Ocean City Beach Rescue is leading the search, while the Coast Guard is assisting.
Jet skis, boats and drones were utilized throughout the evening and again Tuesday. A slim part of the beach was closed, but not far away, the sand was packed and the water empty. Lifeguards put out swimming prohibited signs.
Diego Sanchez, operations department head for the Coast Guard's Station Atlantic City, was on a boat with four colleagues for hours Monday night looking for any signs of the missing swimmer.
"Got here within 20 minutes. Within a few hours, I would say, the weather, the wind did pick up. The seas did get a little bit rougher," Sanchez said. "Looking offshore. Looking inshore. Looking north and south. Looking everywhere. Just make sure if we see any head bobbing in the water, any type of debris in the water, we'll make our efforts to really search for the person in the water."
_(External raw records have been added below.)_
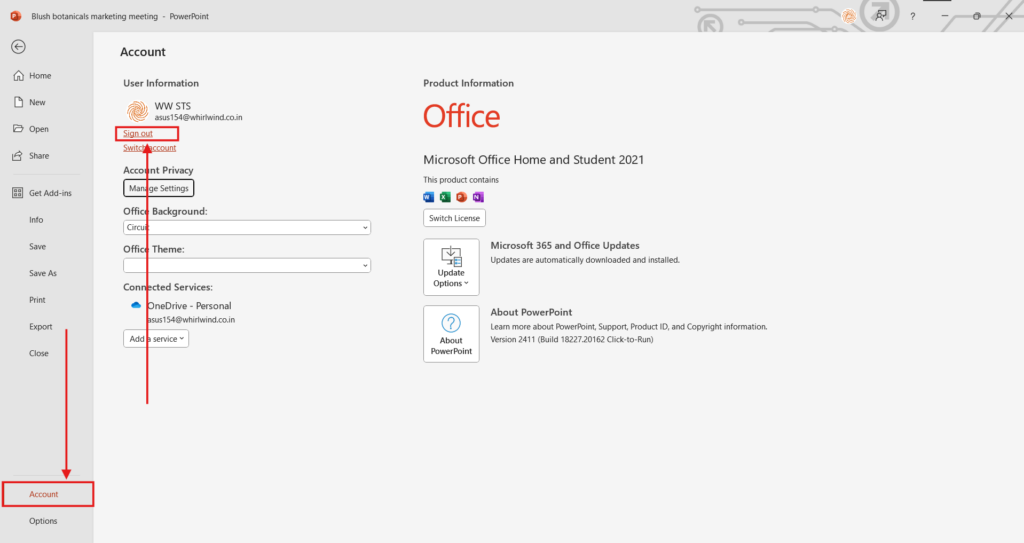Image resolution: width=1024 pixels, height=543 pixels.
Task: Click the About PowerPoint button
Action: coord(451,334)
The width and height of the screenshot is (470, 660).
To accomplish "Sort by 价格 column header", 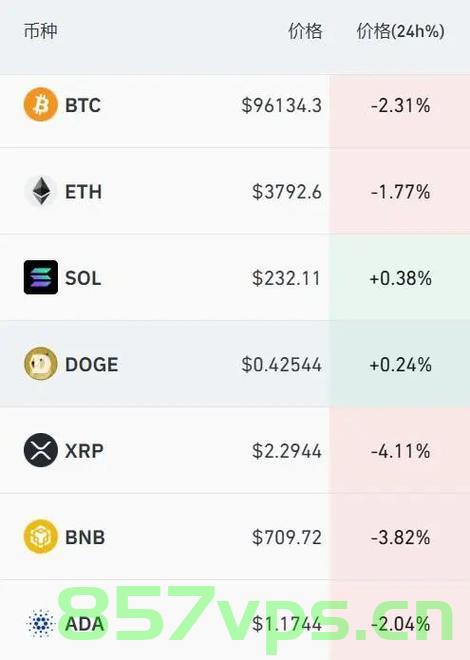I will click(305, 31).

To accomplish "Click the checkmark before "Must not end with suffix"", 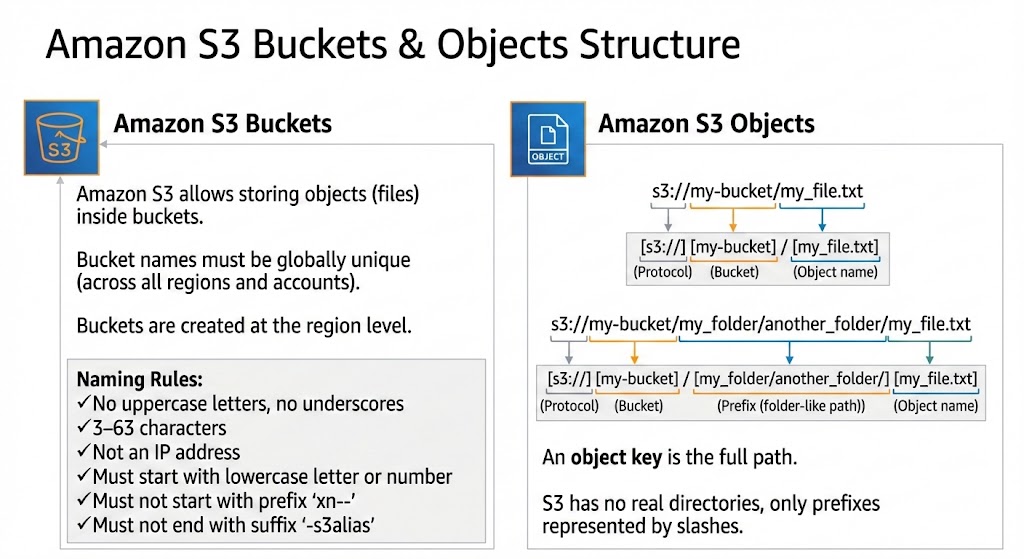I will [84, 524].
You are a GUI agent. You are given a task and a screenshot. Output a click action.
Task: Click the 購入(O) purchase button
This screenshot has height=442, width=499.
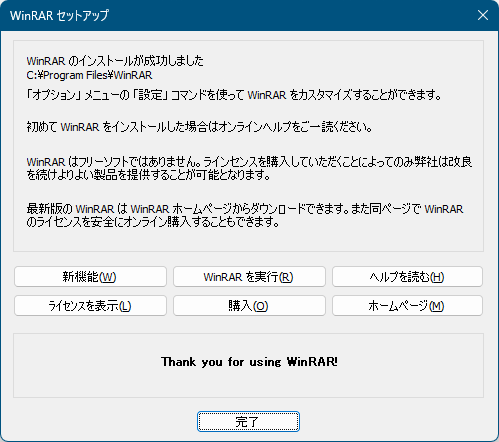tap(249, 306)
Heading into Memorial Day weekend, Sanchez wants to remind beachgoers this: "If you are going to go into water, try to stay on the side of maybe the lifeguards, beach patrol that's there."
Founder of nonprofit Ocean Positive and water safety expert Bruckner Chase warns about the changes along the Jersey Shore due to beach erosion.
Chase said he has close ties to Upper Township in Cape May County. The township lost its beach patrol headquarters because of the "most dramatic erosion I've ever seen," he said.
He said beach erosion has caused steep drop-offs that make getting to a beach in certain locations dangerous and also exposed rocks and jetties that were previously covered.
"Depending on the tide cycle, those areas may be hidden underwater or more exposed," Chase said. "But if you're going out into the water at high tide, there may be submerged dangers that if you are boogie boarding or you're on a wave, you can get driven into the sand or driven into a hard object that could traumatically impact you, cause traumatic, life-changing injuries even without it becoming a fatal drowning."
Experts also stress the importance of going in the water when lifeguards are on duty.
In Ocean City, lifeguards start guarding beaches over the holiday weekend for the season.
The man's family did not want to share his name at this time, nor a photo of him, as of Tuesday afternoon.